As a point of comparison, let’s look at two narratively similar segments from both series: scenes in which Purdue Pharma boss Sackler convinces Purdue’s higher-ups of OxyContin’s potential. In Dopesick, this happens at the very beginning of the series (episode one, “First Bottle”), with Sackler (played here by Michael Stuhlbarg) delivering a monologue about pain. “For too long, the American medical community has been ignoring chronic pain, and this has created an epidemic of suffering,” he says. Later, he will make queasy promises of a “blockbuster drug”, but always, there is the mantra of “pain”: how to eradicate it, how to monetise it. The pushing of OxyContin is framed as, if not a moral imperative, then at least a solution to a very real medical problem. It doesn’t matter whether Stuhlbarg’s character, or anyone, believes a word he’s saying. His colleagues are sold.

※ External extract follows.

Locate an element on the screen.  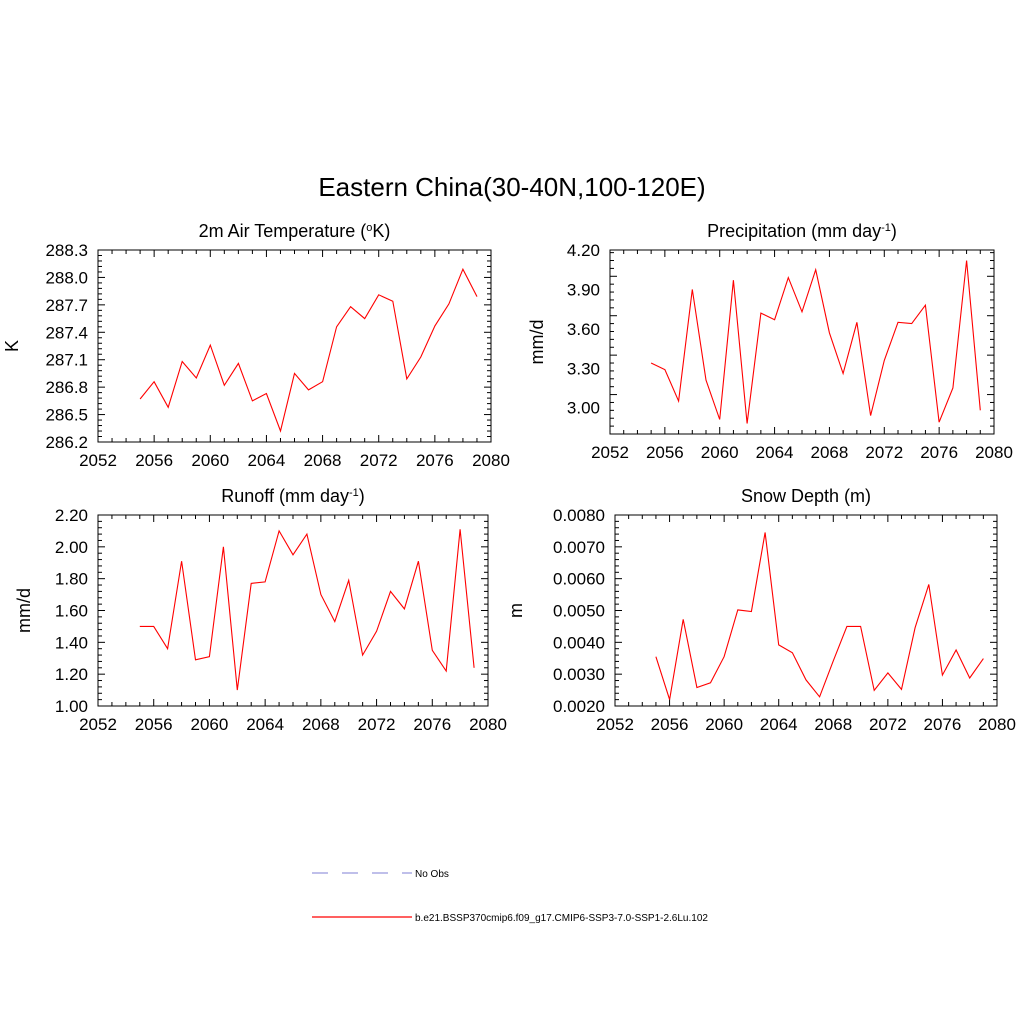
y-tick-label: 1.60 is located at coordinates (72, 612).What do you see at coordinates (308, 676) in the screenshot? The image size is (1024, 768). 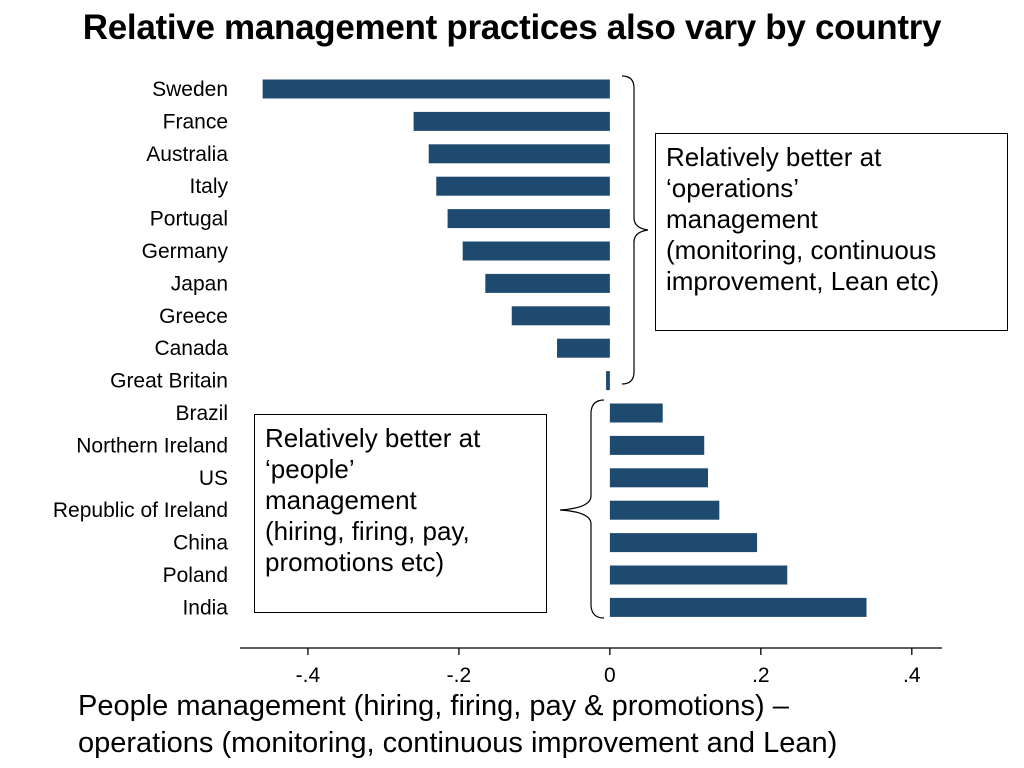 I see `x-tick-label: -.4` at bounding box center [308, 676].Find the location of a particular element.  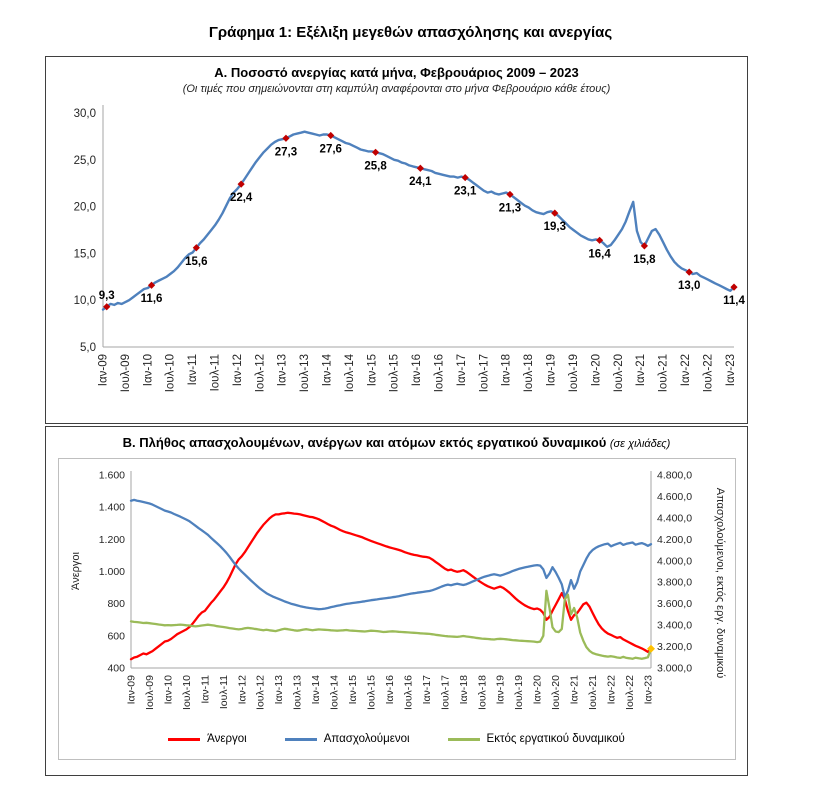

A couple of similar moments occur in the first episode of Painkiller (“The One to Start With, the One to Stay With”). In one scene, Sackler (here, Matthew Broderick) is seen speaking about becoming the “gatekeeper” between pain and pleasure. In another, looking through a two-way mirror at a focus group, he starts excitedly pounding his fists on the desk. “They all have an idea about morphine, but oxycodone is a clean slate,” he tells his colleagues (including his father and uncle). “You wanna take a drug with twice the kick of morphine and give it to… anybody?” asks one of the sceptics in the room. “Yes, yes I do,” comes Sackler’s response. A few lines later, he describes OxyContin as “The drug you never knew you needed.” You can almost hear Don Draper turning in his grave.

The tonal difference between these two scenes is small but unmissable. In both versions, Richard Sackler is presented as a creepy, soft-spoken villain. If anything, Stuhlbarg’s version is more grotesque in his characterisation, seeming somehow almost half-dead, a smart-suited ghoul. But Dopesick situates his villainy in the real world. By veiling his antic greed in the language of good intentions, it doesn’t mean we, the audience, are any less wise to what’s going on. Painkiller’s whole conversation, meanwhile, is cartoonishly blasé, and sacrifices something vital – plausibility.

Human stories demand plausibility, and the opioid epidemic is a deeply human tragedy.  Not only could this happen – it did. It is an ongoing act of mass, corporate violence that was born from human failings: greed, complacency, and indifference. Humanity, such that it is, runs all the way through the story of OxyContin. It is found in the unbearable sadness of the lives ruined, in the warped psychopathy of those needlessly pushing the drug, and in the furious decency of those fighting for justice. In failing to give its dialogue and characters credibility, Painkiller fails to capture the humanity of its story, and loses its message in the process.

Richard the first: Michael Stuhlbarg as Sackler in 2021’s ‘Dopesick'
Richard the first: Michael Stuhlbarg as Sackler in 2021’s ‘Dopesick' (Hulu)

As the facts of the case continue to be picked apart, there will, presumably, be a lot more stories about the opioid crisis in film and television. This year has already seen the release of All the Beauty and the Bloodshed, an intelligent and powerful documentary focusing on the artist Nan Goldin’s efforts to hold the Sackler family to account. Perhaps the documentary’s most moving sequence sees the Sacklers forced to listen to testimonies from family members who have lost people to opioids: life, humanity, is foregrounded. In terms of drama, though, Dopesick remains the yardstick against which any new efforts will be held. Being a Netflix production, Painkiller has access to a much broader audience. It’s a shame it couldn’t measure up.